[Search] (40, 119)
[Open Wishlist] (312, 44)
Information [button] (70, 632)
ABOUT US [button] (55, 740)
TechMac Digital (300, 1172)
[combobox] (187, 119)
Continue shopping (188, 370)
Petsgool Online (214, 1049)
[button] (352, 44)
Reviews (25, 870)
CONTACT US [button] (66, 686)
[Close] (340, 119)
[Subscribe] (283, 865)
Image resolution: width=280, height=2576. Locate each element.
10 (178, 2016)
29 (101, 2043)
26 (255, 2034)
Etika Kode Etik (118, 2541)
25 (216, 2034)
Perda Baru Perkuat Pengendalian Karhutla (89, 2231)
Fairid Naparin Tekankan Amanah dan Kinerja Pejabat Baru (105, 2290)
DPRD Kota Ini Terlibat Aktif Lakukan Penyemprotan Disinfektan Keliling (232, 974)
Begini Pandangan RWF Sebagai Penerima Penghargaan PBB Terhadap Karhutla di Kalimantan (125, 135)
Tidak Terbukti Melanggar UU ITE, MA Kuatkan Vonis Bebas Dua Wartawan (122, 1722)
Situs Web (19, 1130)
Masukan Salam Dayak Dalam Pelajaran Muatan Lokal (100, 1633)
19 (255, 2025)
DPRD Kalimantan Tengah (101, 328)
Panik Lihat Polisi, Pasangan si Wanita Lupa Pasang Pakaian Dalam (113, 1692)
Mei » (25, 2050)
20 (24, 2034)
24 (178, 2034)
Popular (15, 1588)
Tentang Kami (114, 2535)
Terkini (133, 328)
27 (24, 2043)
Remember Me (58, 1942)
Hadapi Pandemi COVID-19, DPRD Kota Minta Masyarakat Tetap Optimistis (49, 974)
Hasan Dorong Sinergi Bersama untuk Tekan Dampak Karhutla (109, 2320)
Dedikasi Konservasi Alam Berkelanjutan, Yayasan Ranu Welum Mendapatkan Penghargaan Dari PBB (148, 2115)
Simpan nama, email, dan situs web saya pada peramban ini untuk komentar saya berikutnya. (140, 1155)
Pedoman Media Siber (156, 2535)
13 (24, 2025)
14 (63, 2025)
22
-------
— Exercise —
Give back every line from the beginning of the records through the line holding "[Subscribe] (283, 865)", exactly as it reads, and leave out the rest.

— Finished task —
[Search] (40, 119)
[Open Wishlist] (312, 44)
Information [button] (70, 632)
ABOUT US [button] (55, 740)
TechMac Digital (300, 1172)
[combobox] (187, 119)
Continue shopping (188, 370)
Petsgool Online (214, 1049)
[button] (352, 44)
Reviews (25, 870)
CONTACT US [button] (66, 686)
[Close] (340, 119)
[Subscribe] (283, 865)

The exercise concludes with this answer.